— Brief —
Please reproduce the data below word for word, from the line containing "You are a computer-use" through the end, inclusive, and leave out the pictures.

— Word and element location data —
---*---

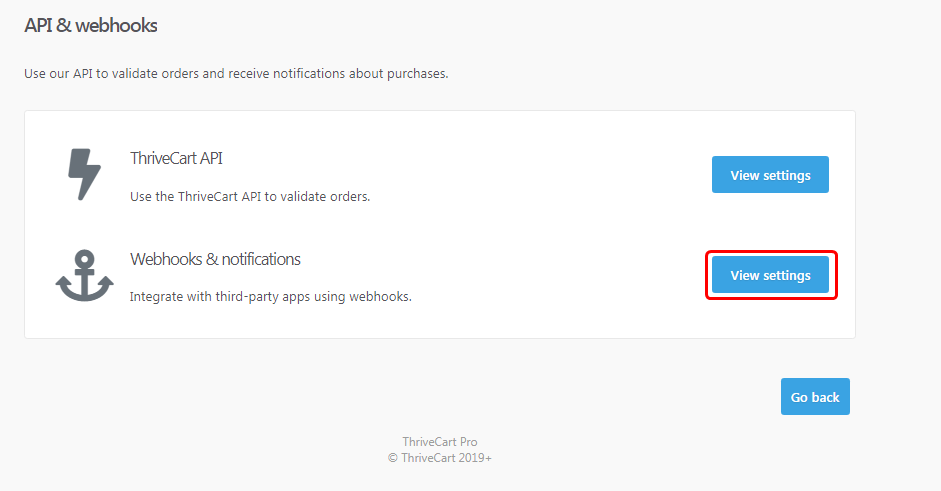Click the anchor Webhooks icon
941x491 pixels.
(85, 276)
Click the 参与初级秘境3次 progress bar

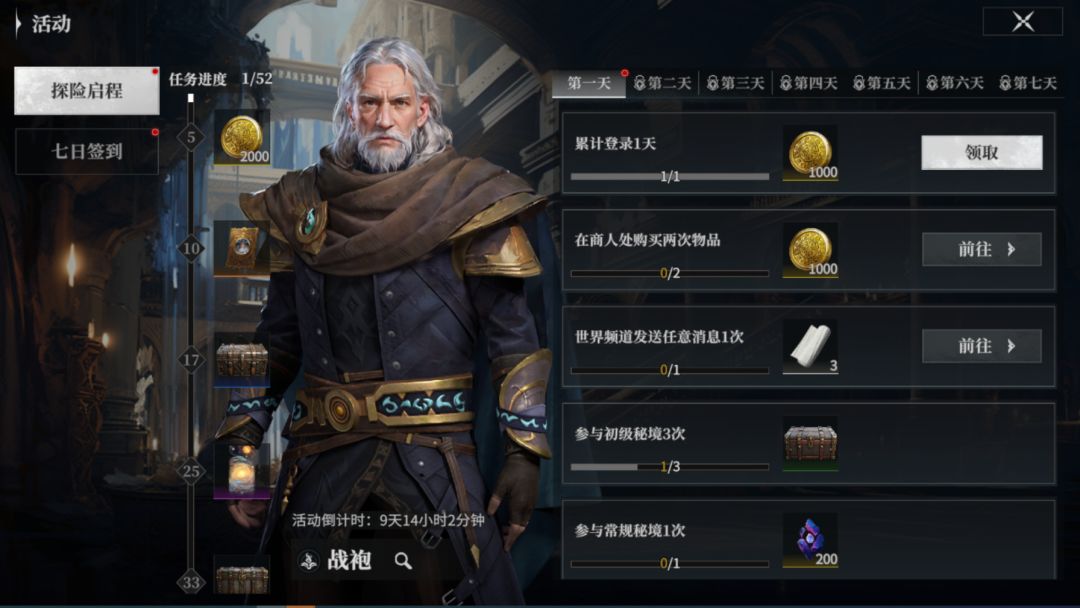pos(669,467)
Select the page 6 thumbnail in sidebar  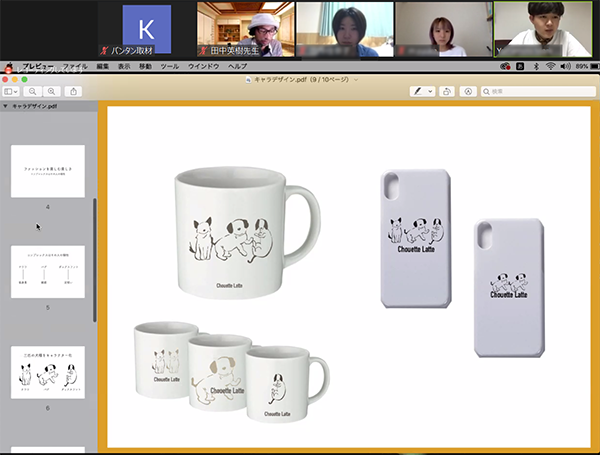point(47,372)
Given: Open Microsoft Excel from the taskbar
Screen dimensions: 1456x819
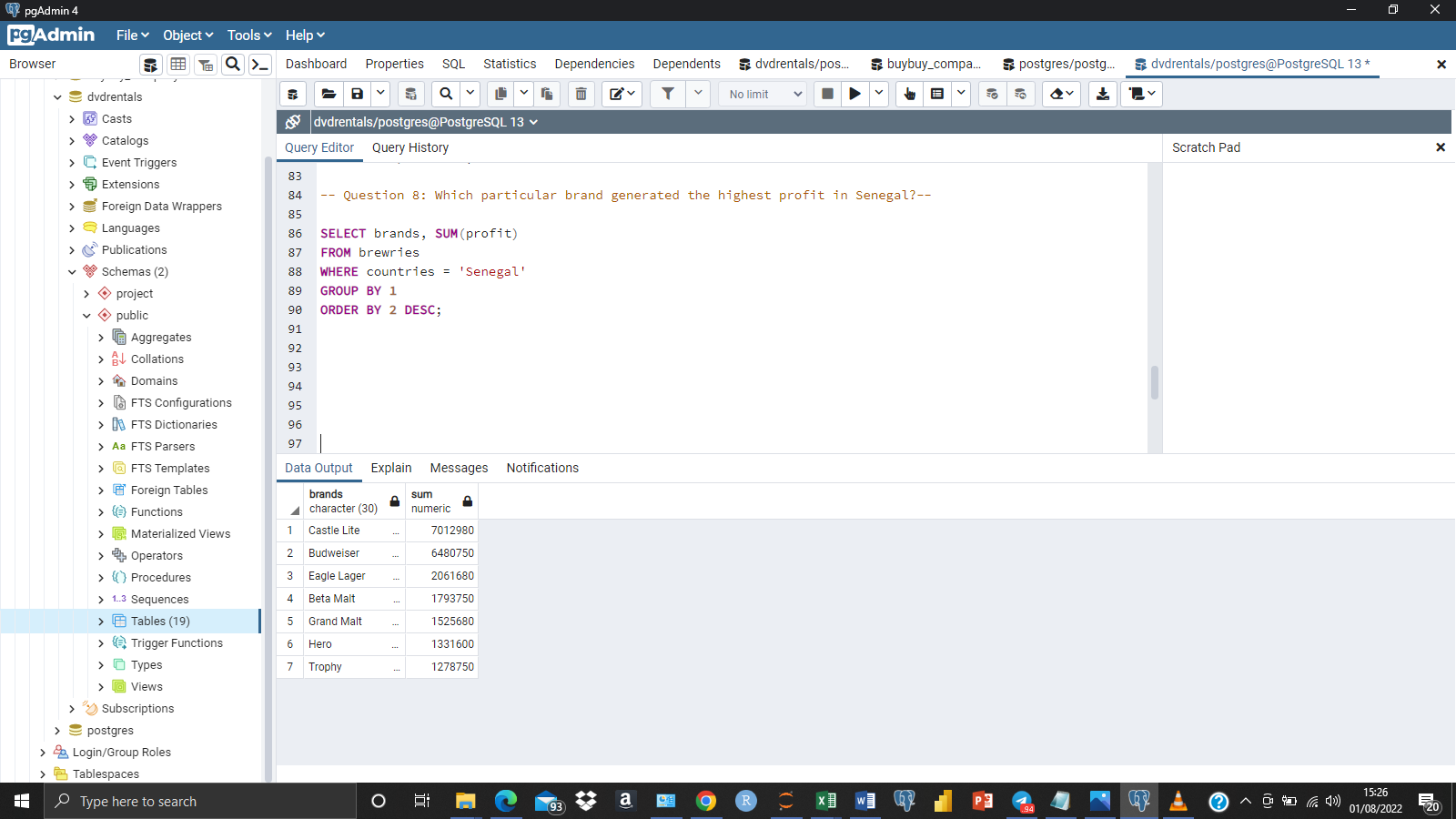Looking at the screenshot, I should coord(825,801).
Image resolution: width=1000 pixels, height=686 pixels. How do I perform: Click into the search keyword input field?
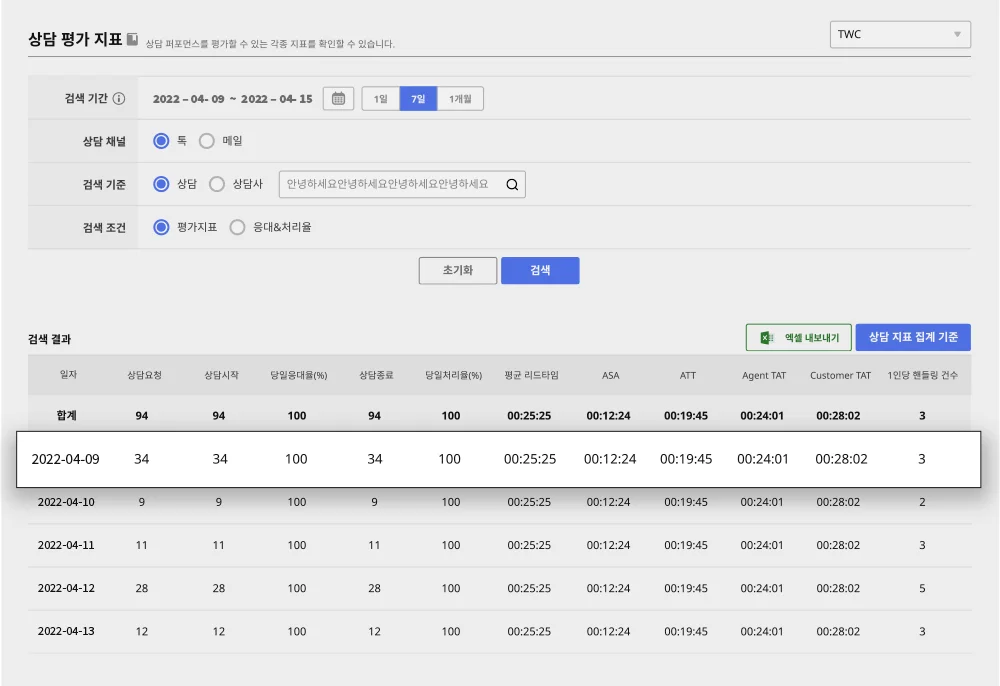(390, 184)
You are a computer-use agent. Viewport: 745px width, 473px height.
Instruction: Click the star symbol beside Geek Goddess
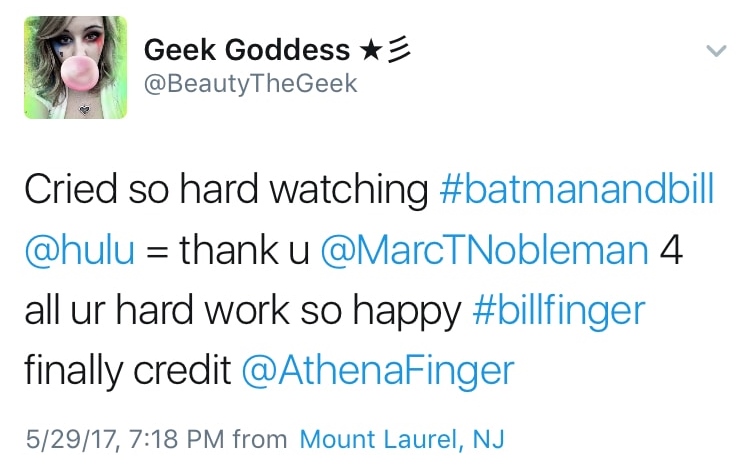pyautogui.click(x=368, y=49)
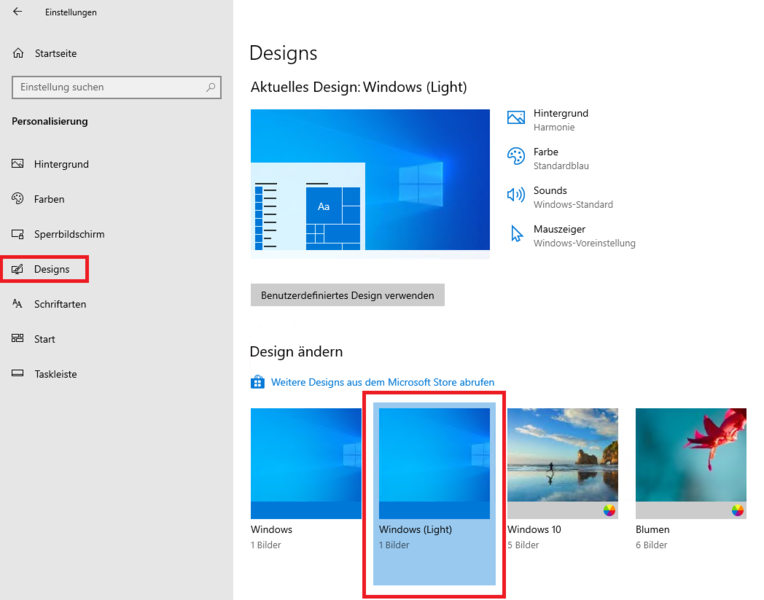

---*---

— The answer —
You are a computer-use agent. Viewport: 745px width, 473px height.
Instruction: Click the star symbol beside Geek Goddess
pyautogui.click(x=368, y=49)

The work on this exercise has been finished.